Moore and his team started the WMS selection process in late 2023, working with supply chain consulting firm Alpine Supply Chain Solutions to identify challenges, needs, and goals, and then to select and implement the new WMS. Roughly a year later, the 3PL was up and running on a system from Körber Supply Chain—and planning for growth.
SECURING A NEW SOLUTION
Leaders from both companies explain that a robust WMS is crucial for a 3PL's success, as it acts as a centralized platform that allows seamless coordination of activities such as inventory management, order fulfillment, and transportation planning. The right solution allows the company to optimize warehouse operations by automating tasks, managing inventory levels, and ensuring efficient space utilization while helping to boost order processing volumes, reduce errors, and cut operational costs.
CJ Logistics had another key criterion: ensuring data security for its wide and varied array of clients, many of whom rely on the 3PL to fill e-commerce orders for consumers. Those clients wanted assurance that consumers' personally identifying information—including names, addresses, and phone numbers—was protected against cybersecurity breeches when flowing through the 3PL's system. For CJ Logistics, that meant finding a WMS provider whose software was certified to the appropriate security standards.
"That's becoming [an assurance] that our customers want to see," Moore explains, adding that many customers wanted to know that CJ Logistics' systems were SOC 2 compliant, meaning they had met a standard developed by the American Institute of CPAs for protecting sensitive customer data from unauthorized access, security incidents, and other vulnerabilities. "Everybody wants that level of security. So you want to make sure the system is secure … and not susceptible to ransomware.

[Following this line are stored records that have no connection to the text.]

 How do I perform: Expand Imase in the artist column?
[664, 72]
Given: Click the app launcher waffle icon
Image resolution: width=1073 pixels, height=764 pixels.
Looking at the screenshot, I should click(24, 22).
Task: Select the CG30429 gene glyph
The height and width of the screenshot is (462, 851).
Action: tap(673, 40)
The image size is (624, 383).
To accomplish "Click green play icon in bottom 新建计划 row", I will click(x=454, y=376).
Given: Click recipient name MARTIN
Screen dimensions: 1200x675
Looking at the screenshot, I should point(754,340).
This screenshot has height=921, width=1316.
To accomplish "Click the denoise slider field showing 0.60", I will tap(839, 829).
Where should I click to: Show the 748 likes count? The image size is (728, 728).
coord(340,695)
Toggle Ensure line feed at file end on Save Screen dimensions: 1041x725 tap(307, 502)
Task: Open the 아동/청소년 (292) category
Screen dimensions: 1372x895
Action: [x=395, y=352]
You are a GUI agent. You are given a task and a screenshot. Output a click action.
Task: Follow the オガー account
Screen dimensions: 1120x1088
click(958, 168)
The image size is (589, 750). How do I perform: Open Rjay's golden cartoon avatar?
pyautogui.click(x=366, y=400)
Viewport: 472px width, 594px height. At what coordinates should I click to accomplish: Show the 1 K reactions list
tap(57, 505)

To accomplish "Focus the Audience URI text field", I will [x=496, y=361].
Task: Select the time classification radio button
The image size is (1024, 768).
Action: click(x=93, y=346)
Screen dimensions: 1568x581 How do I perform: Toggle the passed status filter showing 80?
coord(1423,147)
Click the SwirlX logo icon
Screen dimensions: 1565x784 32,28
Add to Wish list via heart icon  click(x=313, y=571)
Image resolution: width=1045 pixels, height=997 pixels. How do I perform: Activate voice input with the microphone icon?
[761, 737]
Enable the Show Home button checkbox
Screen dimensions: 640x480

"It was a critical requirement for us."
That security requirement was a key consideration during all phases of the WMS selection process, according to Michael Wohlwend, managing principal at Alpine Supply Chain Solutions.
"It was in the RFP [request for proposal], then in demo, [and] then once we got to the vendor of choice, we had a deep-dive discovery call to understand what [security] they have in place and their plan moving forward," he explains.
Ultimately, CJ Logistics implemented Körber's Warehouse Advantage, a cloud-based system designed for multiclient operations that supports all of the 3PL's needs, including its security requirements.
GOING LIVE
When it came time to implement the software, Moore and his team chose to start with a brand-new cold chain facility that the 3PL was building in Gainesville, Georgia. The 270,000-square-foot facility opened this past November and immediately went live running on the Körber WMS.
Moore and Wohlwend explain that both the nature of the cold chain business and the greenfield construction made the facility the perfect place to launch the new software: CJ Logistics would be adding customers at a staggered rate, expanding its cold storage presence in the Southeast and capitalizing on the location's proximity to major highways and railways. The facility is also adjacent to the future Northeast Georgia Inland Port, which will provide a direct link to the Port of Savannah.
"We signed a 15-year lease for the building," Moore says. "When you sign a long-term lease … you want your future-state software in place. That was one of the key [reasons] we started there.
"Also, this facility was going to bring on one customer after another at a metered rate. So [there was] some risk reduction as well."
Wohlwend adds: "The facility plus risk reduction plus the new business [element]—all made it a good starting point."
The early benefits of the WMS include ease of use and easy onboarding of clients, according to Moore, who says the plan is to convert additional CJ Logistics facilities to the new system in 2025.
"The software is very easy to use … our employees are saying they really like the user interface and that you can find information very easily," Moore says, touting the partnership with Alpine and Körber as key to making the project a success. "We are on deck to add at least four facilities at a minimum [this year]."